» Work instruction 1:
In the Ceres update, rewrite the part that opens with the words containing "Ceres said new" and closes with "from £0.45m in 2015.", swapping "robustness" for "durability". Keep the entries apart from it.
» Work instruction 2:
Answer these questions using the Ceres update. Leave the entries aside.
(a) What was Ceres' order book as at 31 December?
(b) How much did the company raise in its placing?
(c) What was the company's revenue in the prior year?
» Work instruction 3:
Carry on the Ceres update with a few more sentences after its final one, not the entries.

» Extract to read:
Its revenue and pipeline reportedly remained strong, with revenue and other operating income for first half year tripling to £1.5m from £0.5m in the prior year.
The board confirmed it was aiming for the full year to be at least double.
Ceres’ order book stood at £4.8m as at 31 December, and three new evaluation agreements were said to be underway with potential future partners.
It also highlighted what the board called the first significant US commercial success with global power leader Cummins and the US Department of Energy, to develop an energy system for data centre and commercial scale applications.
Ceres said new market opportunities were also enabled during the period by rapid progress in SteelCell technology, with the improvements in efficiency, robustness and power density opening up new high growth power markets in commercial and business sectors.
It managed to successfully fundraise a £20m placing, enabling continued investment in the business and its technology.
On the financial front, the company’s revenue surged to £1.03m during the period, from £0.24m in the prior year, while its other operating income almost doubled to £0.53m from £0.22m, making for total revenue and income of £1.55m, firming from £0.45m in 2015.

» Given data:
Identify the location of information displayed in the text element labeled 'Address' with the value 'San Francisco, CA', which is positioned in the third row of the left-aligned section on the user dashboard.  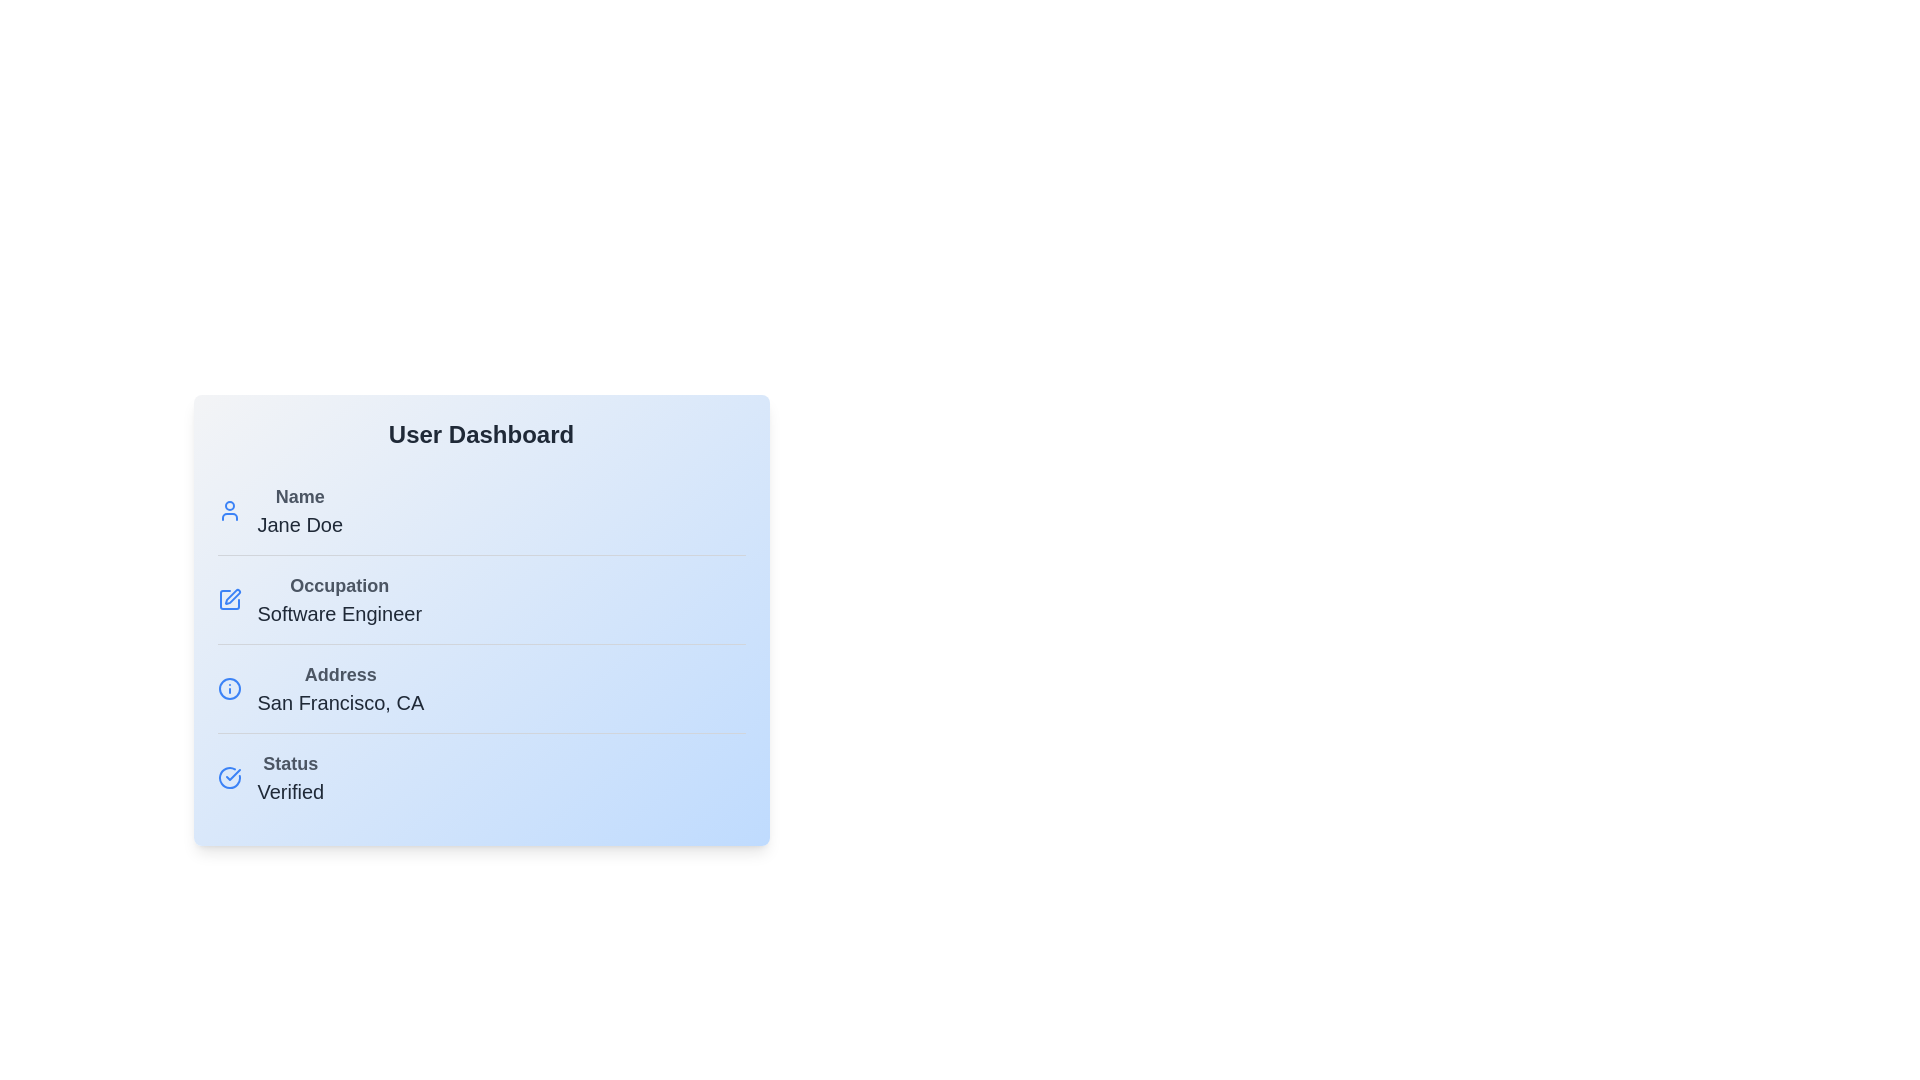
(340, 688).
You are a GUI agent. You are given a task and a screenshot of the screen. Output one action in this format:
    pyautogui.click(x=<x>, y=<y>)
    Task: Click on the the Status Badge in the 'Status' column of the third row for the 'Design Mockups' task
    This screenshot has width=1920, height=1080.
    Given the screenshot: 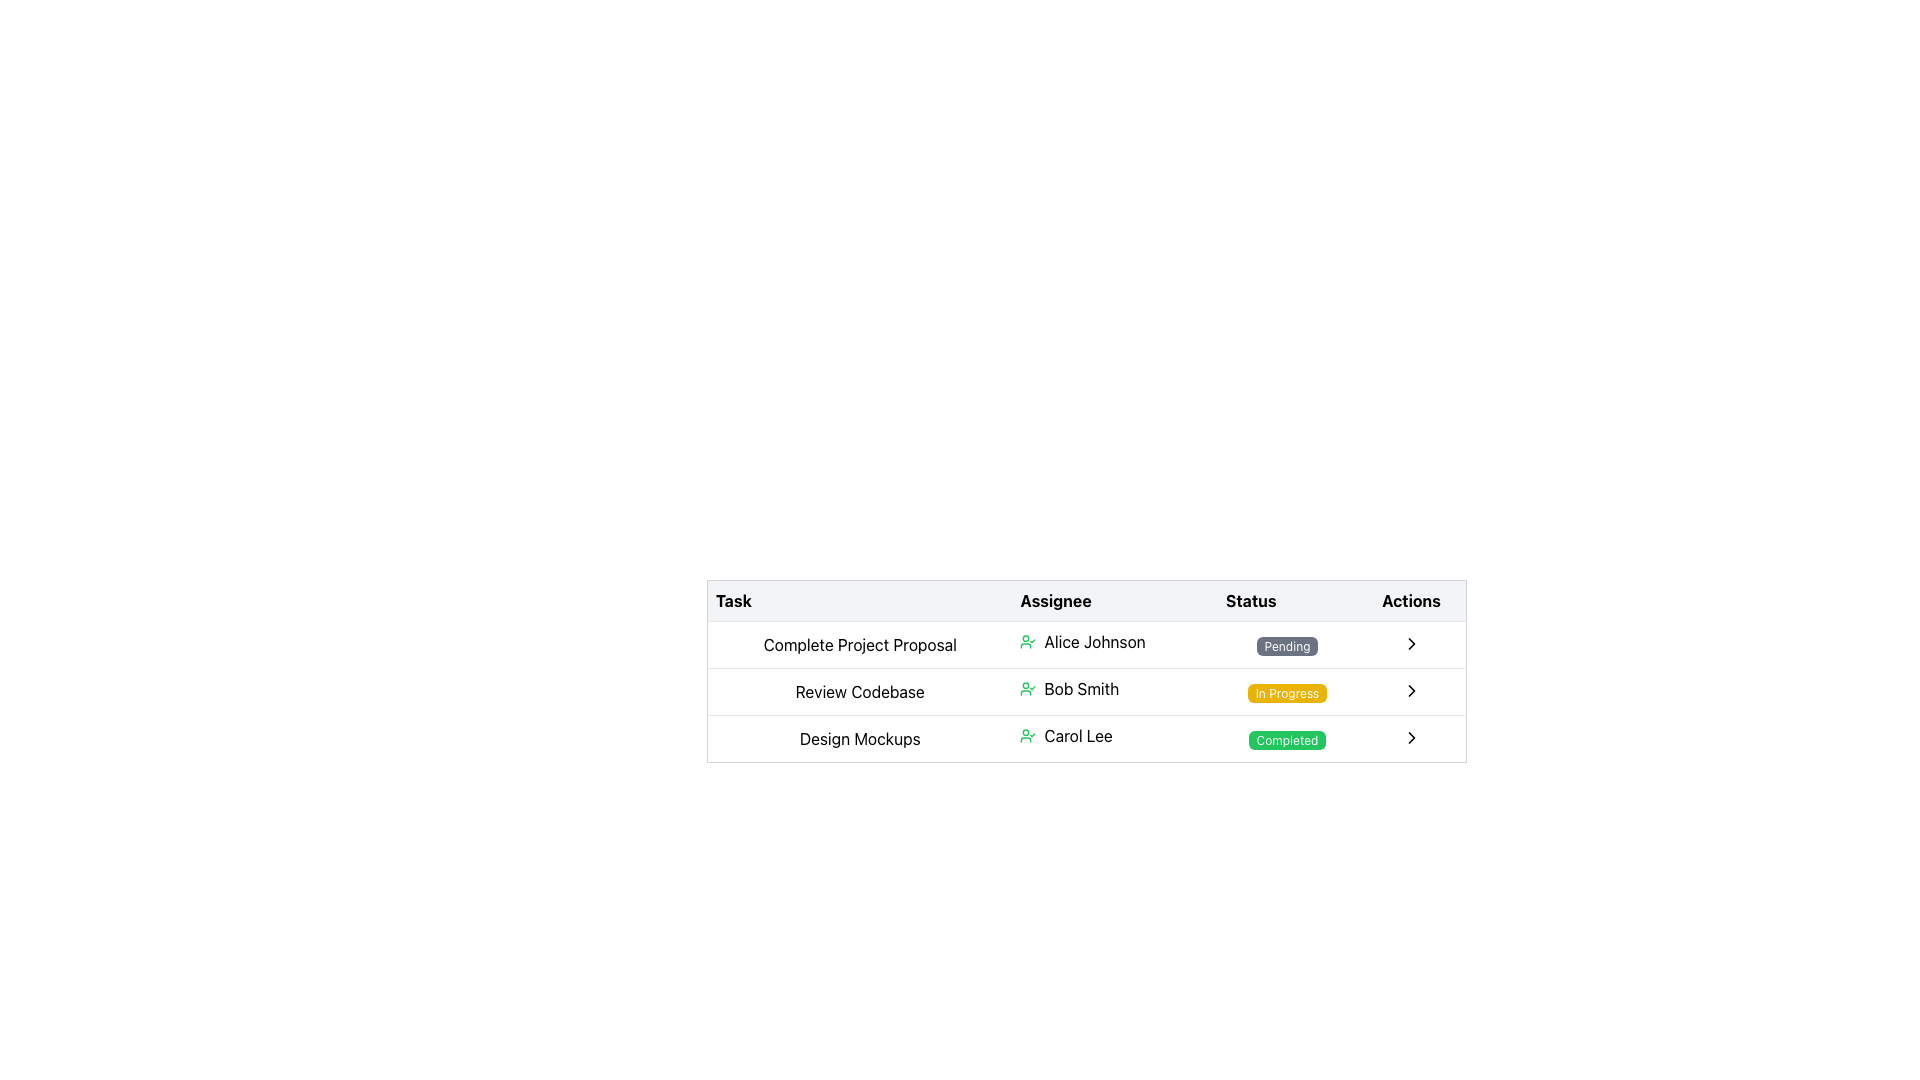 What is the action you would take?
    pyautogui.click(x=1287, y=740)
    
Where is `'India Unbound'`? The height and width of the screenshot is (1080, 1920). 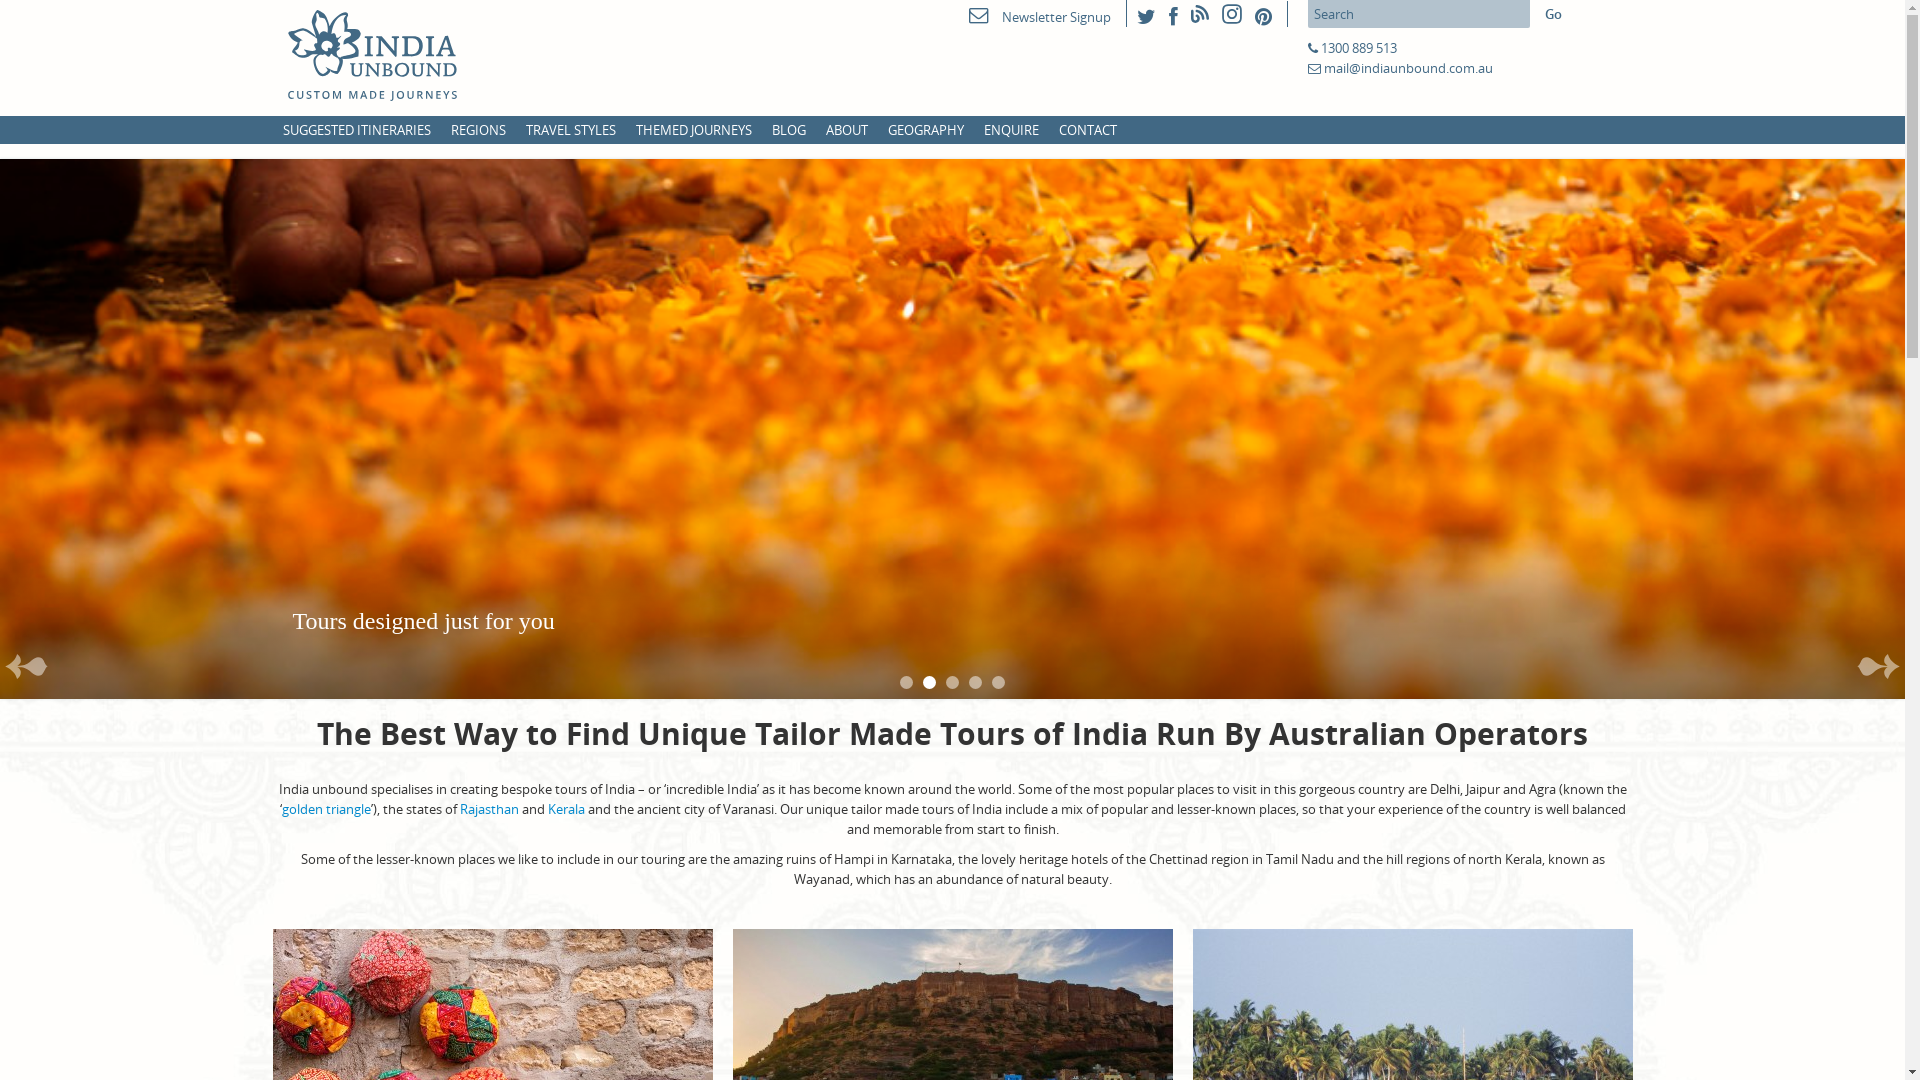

» Answer box 1:
Ceres said new market opportunities were also enabled during the period by rapid progress in SteelCell technology, with the improvements in efficiency, durability and power density opening up new high growth power markets in commercial and business sectors.
It managed to successfully fundraise a £20m placing, enabling continued investment in the business and its technology.
On the financial front, the company’s revenue surged to £1.03m during the period, from £0.24m in the prior year, while its other operating income almost doubled to £0.53m from £0.22m, making for total revenue and income of £1.55m, firming from £0.45m in 2015.

» Answer box 2:
(a) £4.8m
(b) £20m
(c) £0.24m

» Answer box 3:
Its operating loss was in line with the prior period at $6.24m, with equity free cash flow being an outward flow of $4.18m - reducing from the $5.43m outflow reported at the same time in 2015.
It held net cash and short term investments of $22.17m at period end, rising significantly from the $12.75m it held a year earlier.
“Ceres Power is on track for an excellent year, driven by new commercial partnerships, the rapid progress of our technology and our first 'go-to market' agreement bringing us closer to a first product launch,” said CEO Phil Caldwell.
“We said we would sign five partners by the end of 2017 and with four to date we are on track to do just that, plus we have three new evaluation agreements and a strong pipeline with a series of international prospective partners”
Caldwell said, with a forward order book of £4.8m and a successful fundraising secured, the company was in a strong position to capitalise on significant market opportunities.
“As the world wrestles with the growing challenge of a decarbonising and decentralising energy system, our proven SteelCell technology, and our work with global power specialists, shows Ceres Power is capable of providing a cheaper, cleaner, distributed alternative to centralised power generation.”